● **AVAILABLE RECORDS**
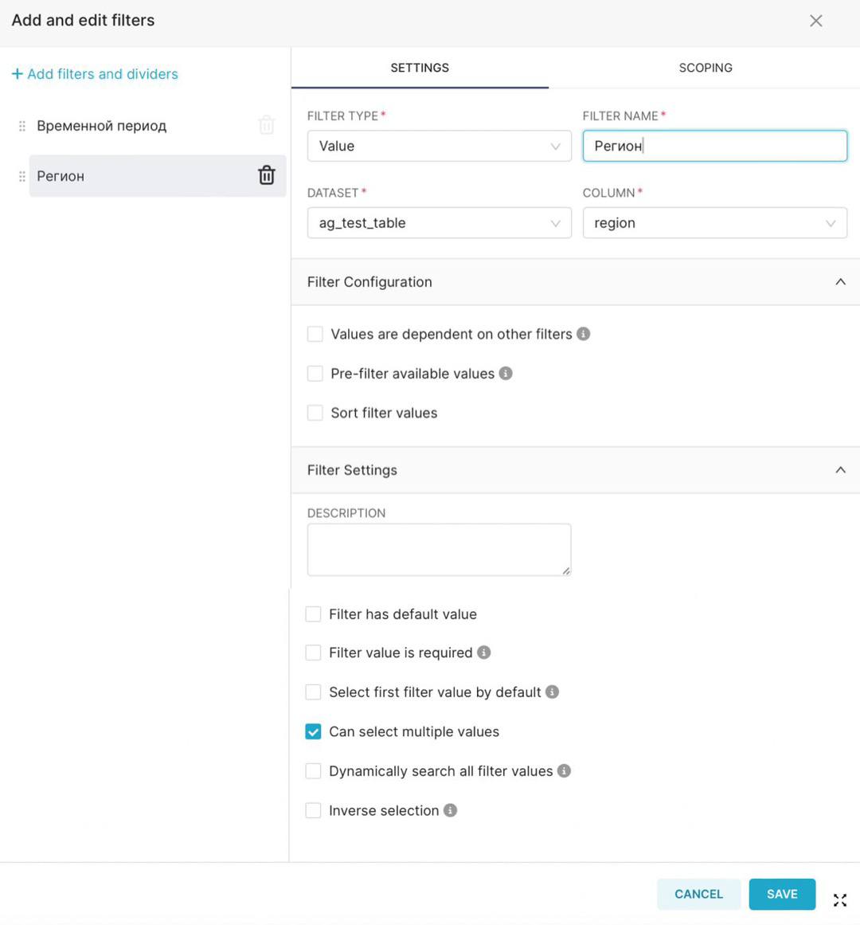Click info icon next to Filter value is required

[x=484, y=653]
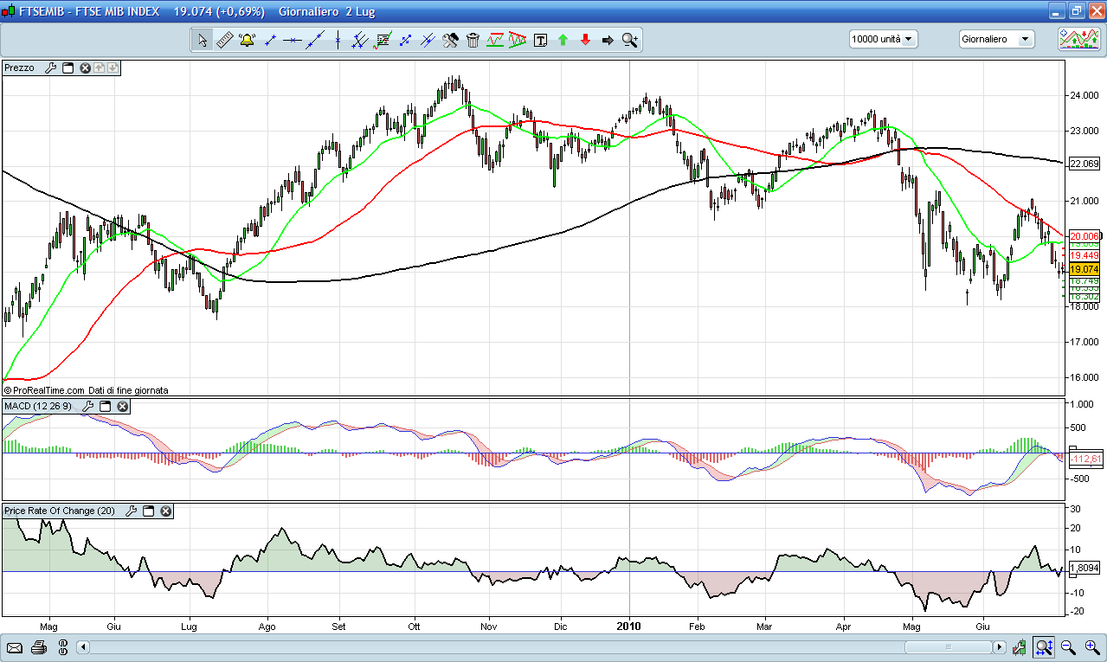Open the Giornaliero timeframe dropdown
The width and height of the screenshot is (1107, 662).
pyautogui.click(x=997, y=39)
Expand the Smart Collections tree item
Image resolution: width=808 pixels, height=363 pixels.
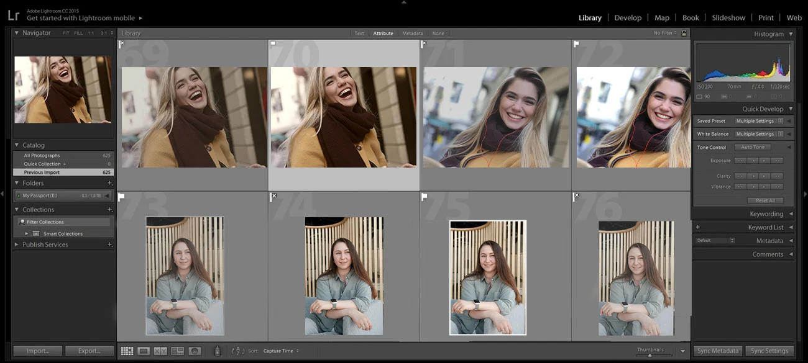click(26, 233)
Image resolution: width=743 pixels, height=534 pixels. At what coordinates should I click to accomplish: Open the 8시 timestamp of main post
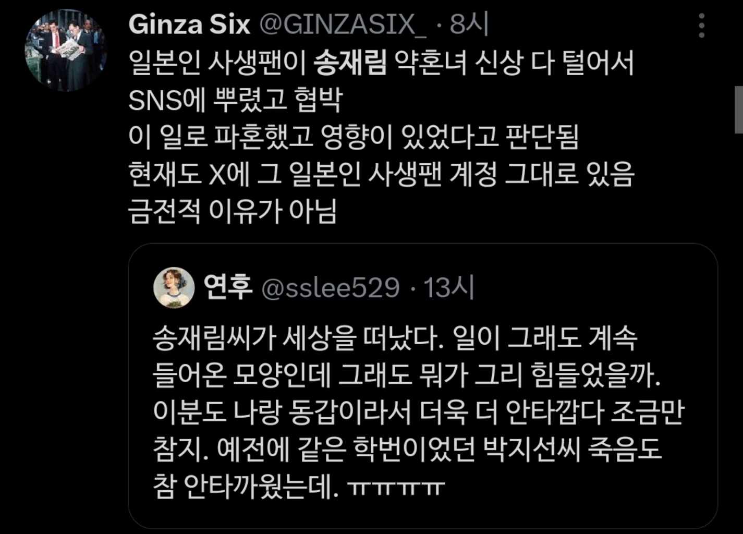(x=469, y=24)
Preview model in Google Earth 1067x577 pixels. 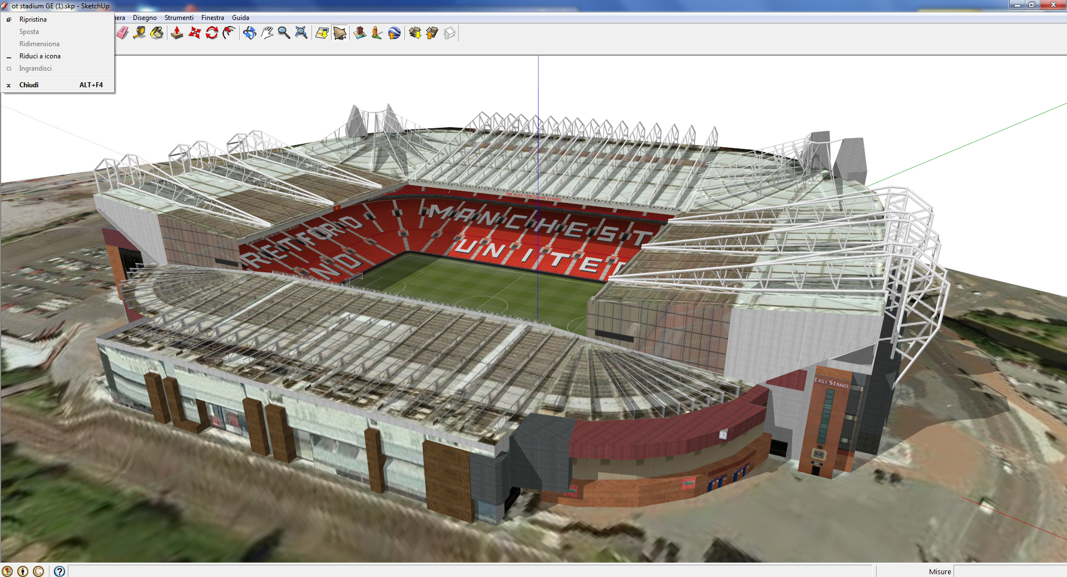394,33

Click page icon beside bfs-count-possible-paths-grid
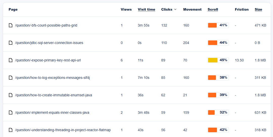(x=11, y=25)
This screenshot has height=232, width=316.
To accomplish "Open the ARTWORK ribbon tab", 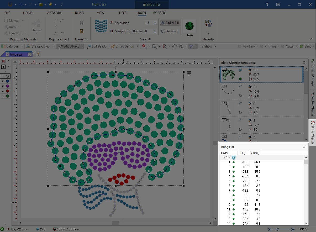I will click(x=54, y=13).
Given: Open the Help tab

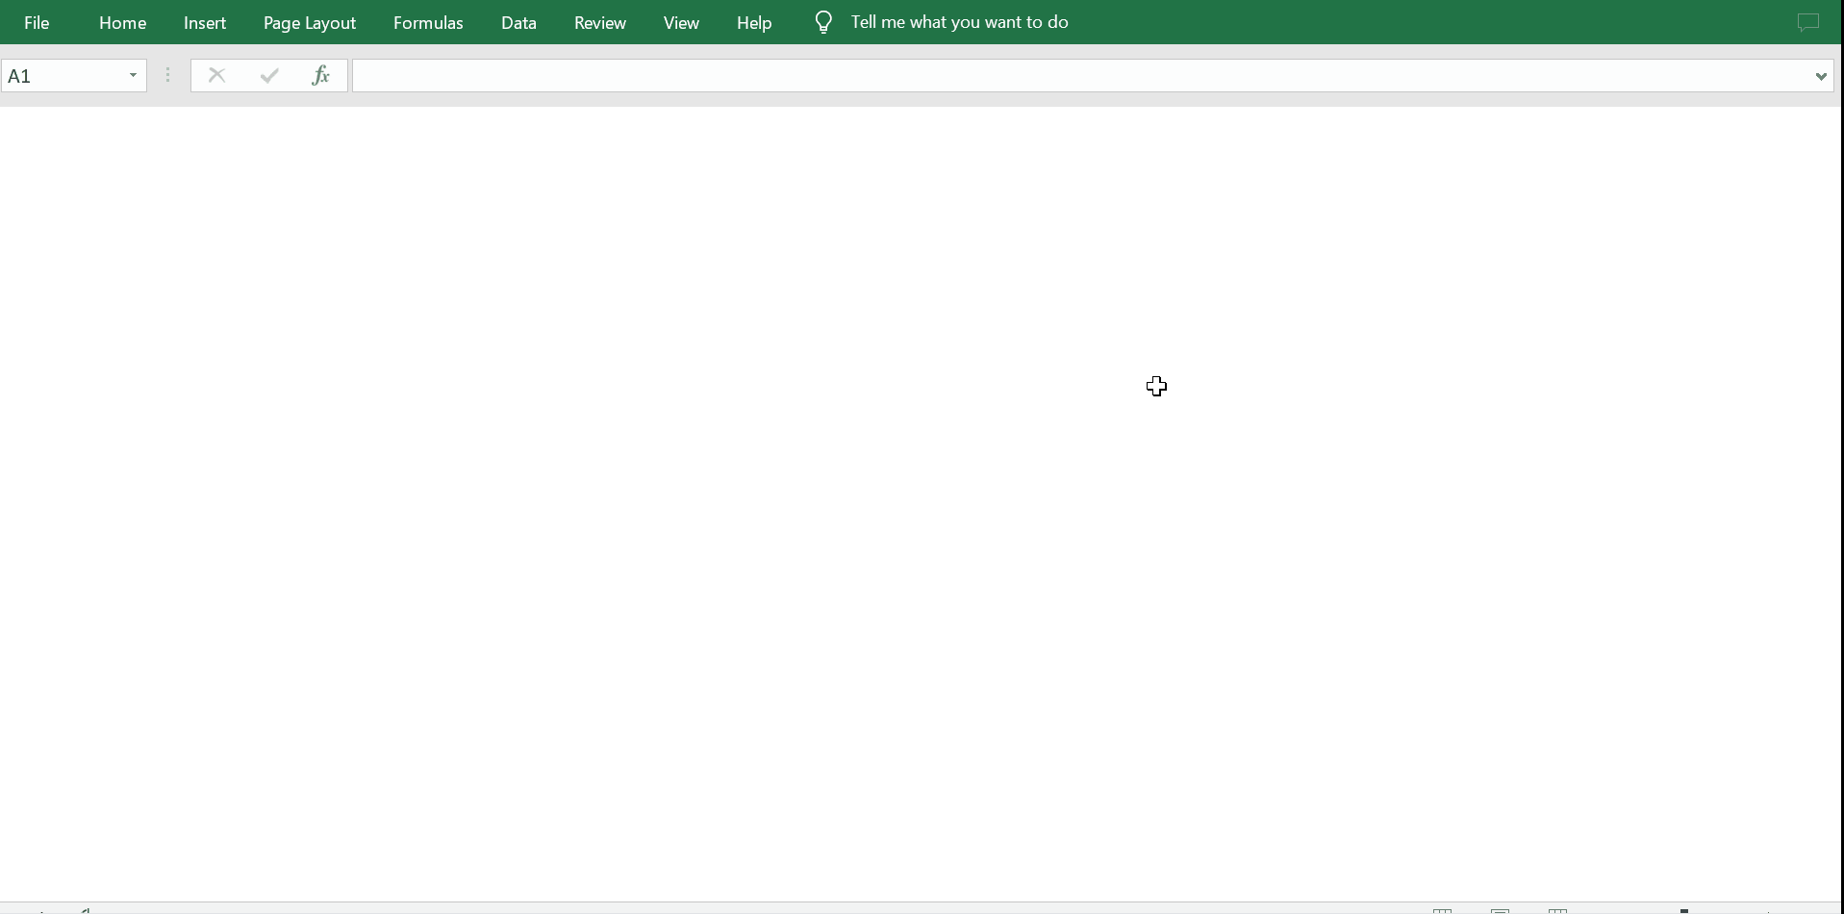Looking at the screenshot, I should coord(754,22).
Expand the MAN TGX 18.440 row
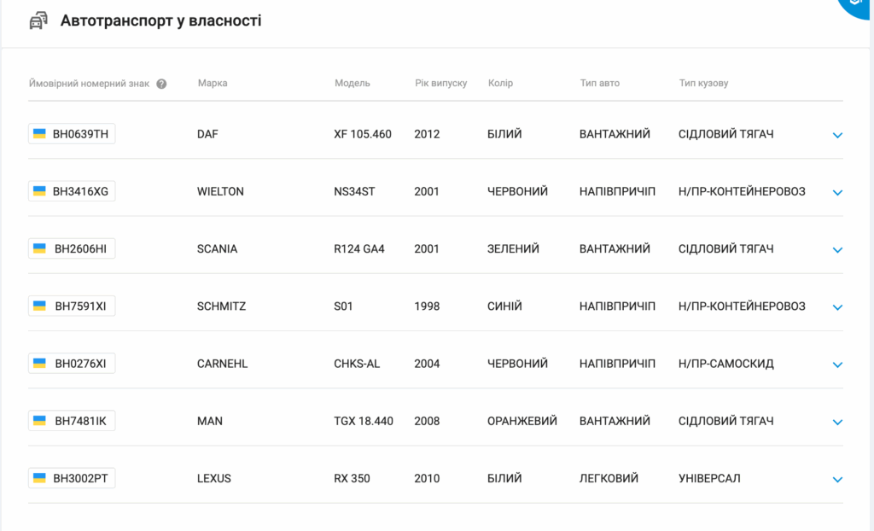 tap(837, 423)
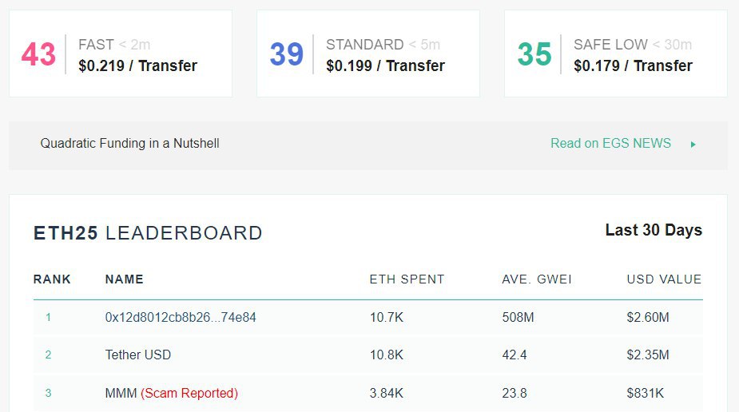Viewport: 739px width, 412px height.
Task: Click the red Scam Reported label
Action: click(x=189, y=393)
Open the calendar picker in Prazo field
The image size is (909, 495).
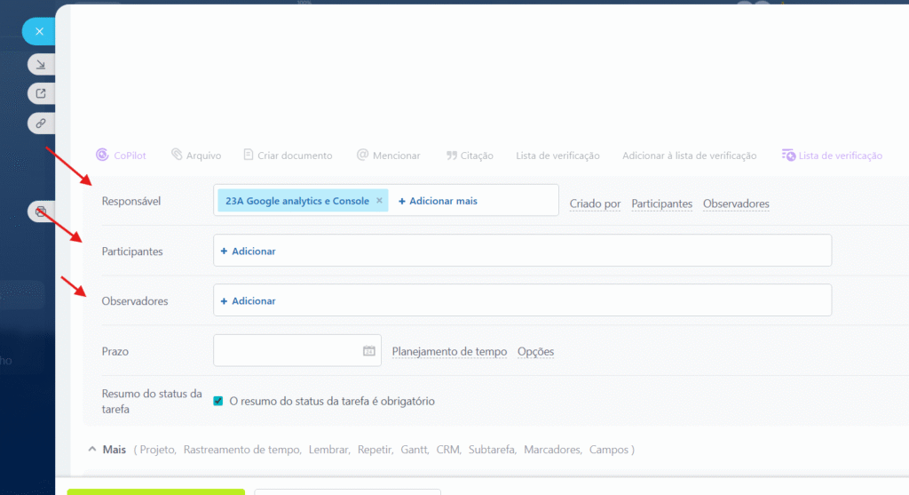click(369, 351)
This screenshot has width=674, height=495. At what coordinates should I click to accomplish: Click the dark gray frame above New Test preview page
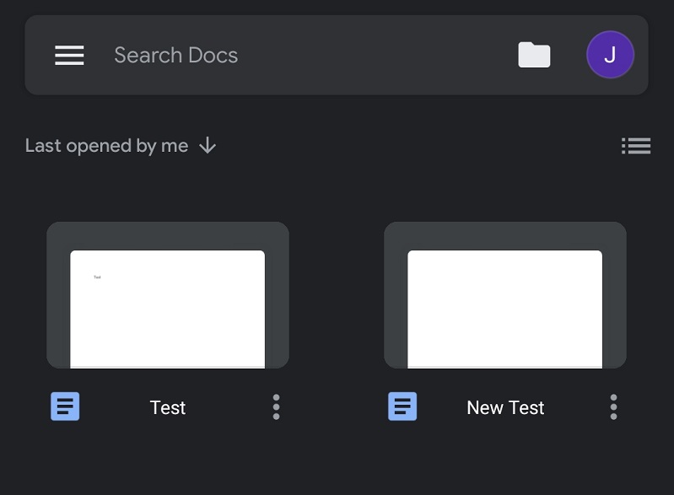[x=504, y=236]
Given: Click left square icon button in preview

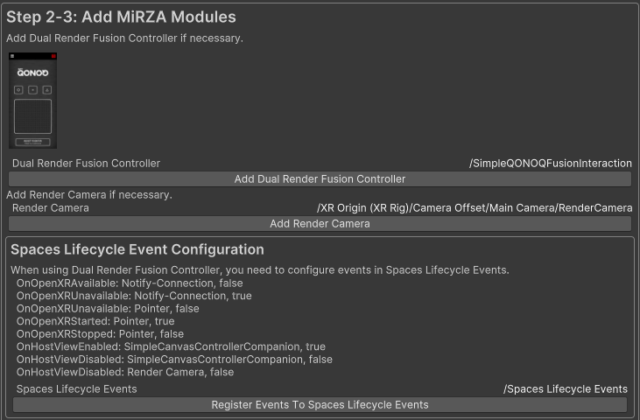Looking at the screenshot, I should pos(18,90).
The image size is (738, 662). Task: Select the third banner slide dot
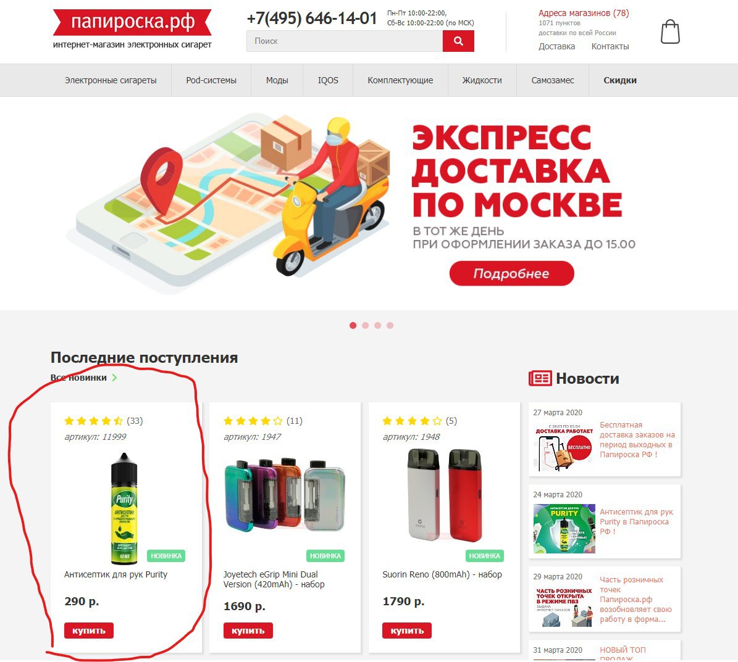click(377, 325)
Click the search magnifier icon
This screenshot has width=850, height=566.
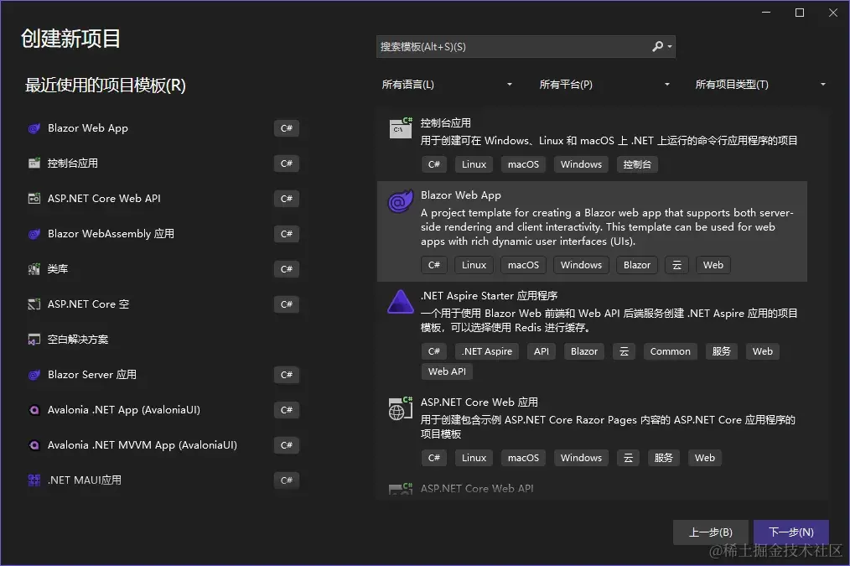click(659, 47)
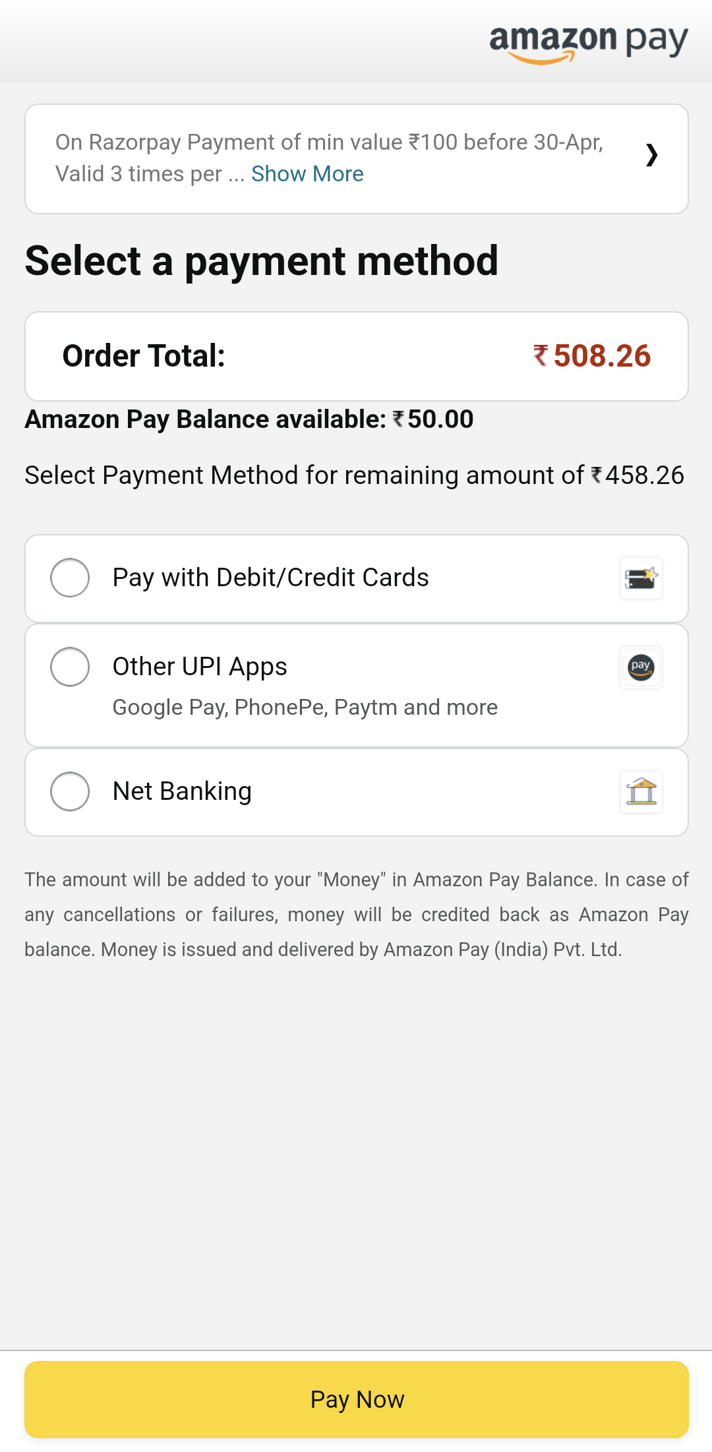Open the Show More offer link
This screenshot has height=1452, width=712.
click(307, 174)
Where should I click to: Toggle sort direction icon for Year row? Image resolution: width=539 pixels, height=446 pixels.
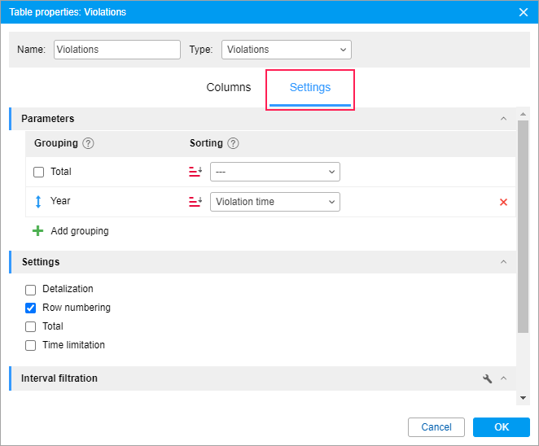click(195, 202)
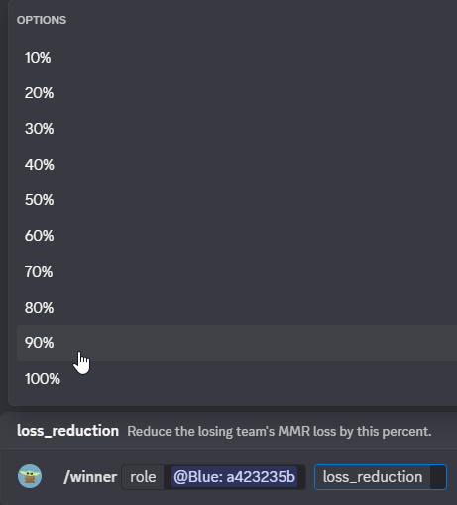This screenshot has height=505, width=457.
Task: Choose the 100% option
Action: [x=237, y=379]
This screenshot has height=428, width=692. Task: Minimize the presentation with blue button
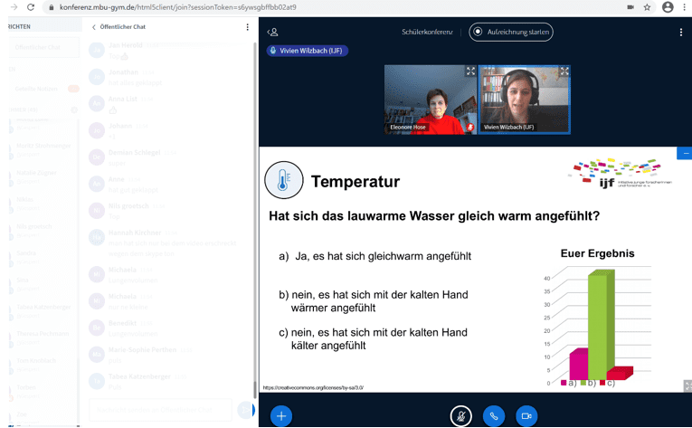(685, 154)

● **ASSIGNED TASK**
When you reach the line containing "This screenshot has height=428, width=692." in the listing above, reproduce it and every line after it through the last, exactly; omit the pictures.

● **ANSWER BOX**
This screenshot has height=428, width=692. Task: Minimize the presentation with blue button
(685, 154)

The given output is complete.